By the beginning of 2000, the NATO expansion was well under way. Putin met with President Bill Clinton, Secretary of State Madeleine Albright, and National Security Adviser Samuel Berger, and floated a question: What would be the West’s attitude toward Russia applying to join NATO? Putin was serious, according to Viktor. He saw dual benefits to NATO membership: Russia could integrate more tightly with the West, and, more important from Moscow’s point of view, have an opportunity to “reform” the Cold War–era organization from within. Like the other nineteen NATO members, Moscow would wield a veto. Among other things, it could stop the alliance from repeating acts Russia opposed, such as the bombing of Serbia.
As Viktor recalled the strained moment, Berger suddenly found a fly on the window to be extremely intriguing. Albright looked straight ahead. Clinton glanced at his advisers and finally responded with a diplomatically phrased brush-off. It was something on the order of, If it were up to me, I would welcome that.
Not dissuaded, Putin’s entourage raised the idea again with visiting congressmen. But they reacted similarly, getting “this tricky expression on their faces and saying, ‘Ah, you want to destroy NATO from within,’” Viktor recalled.

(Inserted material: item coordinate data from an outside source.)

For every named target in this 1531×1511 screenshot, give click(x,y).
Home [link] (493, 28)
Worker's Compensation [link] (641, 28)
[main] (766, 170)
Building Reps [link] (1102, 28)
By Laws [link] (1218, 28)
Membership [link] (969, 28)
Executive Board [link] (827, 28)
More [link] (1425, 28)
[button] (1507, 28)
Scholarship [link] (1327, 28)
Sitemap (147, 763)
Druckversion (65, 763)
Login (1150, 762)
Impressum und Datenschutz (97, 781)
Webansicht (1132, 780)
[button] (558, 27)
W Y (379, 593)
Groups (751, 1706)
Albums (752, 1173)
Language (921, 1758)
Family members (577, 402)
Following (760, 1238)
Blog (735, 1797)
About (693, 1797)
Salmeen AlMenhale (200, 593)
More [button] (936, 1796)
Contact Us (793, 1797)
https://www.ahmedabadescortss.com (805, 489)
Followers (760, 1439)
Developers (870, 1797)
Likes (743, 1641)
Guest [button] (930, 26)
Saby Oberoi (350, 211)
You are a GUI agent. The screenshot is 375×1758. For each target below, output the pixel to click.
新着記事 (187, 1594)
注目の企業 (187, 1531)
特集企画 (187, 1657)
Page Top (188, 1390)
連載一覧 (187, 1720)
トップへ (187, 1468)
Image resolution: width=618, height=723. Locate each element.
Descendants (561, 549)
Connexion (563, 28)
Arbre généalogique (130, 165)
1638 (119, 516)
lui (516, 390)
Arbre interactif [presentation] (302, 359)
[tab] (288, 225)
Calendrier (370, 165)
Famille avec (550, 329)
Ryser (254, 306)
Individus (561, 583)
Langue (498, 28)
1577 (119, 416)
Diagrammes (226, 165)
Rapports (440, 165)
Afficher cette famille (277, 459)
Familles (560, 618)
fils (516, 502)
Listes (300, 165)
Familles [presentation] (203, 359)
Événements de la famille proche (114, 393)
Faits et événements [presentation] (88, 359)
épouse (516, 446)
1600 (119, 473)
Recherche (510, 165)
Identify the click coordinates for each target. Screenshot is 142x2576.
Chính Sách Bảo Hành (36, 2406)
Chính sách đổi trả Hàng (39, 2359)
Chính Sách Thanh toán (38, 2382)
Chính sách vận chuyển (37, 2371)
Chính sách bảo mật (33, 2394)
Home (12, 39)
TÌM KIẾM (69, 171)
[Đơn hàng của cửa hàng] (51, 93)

The congressmen had a point, of course. If Russia had been a NATO member in 1999, for example, Serbia would have simply overrun Kosovo as it and its surrogates had previously done with Bosnia and Herzegovina. It made sense to exclude Russia from NATO, notwithstanding the organization’s absorption of other members of the former Soviet bloc, I thought. But Viktor had been offended at the American suggestion that Russia’s motives were disingenuous. So too, apparently, had Putin. My mind wandered to Shakespeare’s admonition about protesting too much. Only minutes earlier, Viktor had openly stated that Putin wanted to join NATO in part to “reform” it. But I presume there was something irritating about Russia not being given the benefit of the doubt and instead being accused of deception.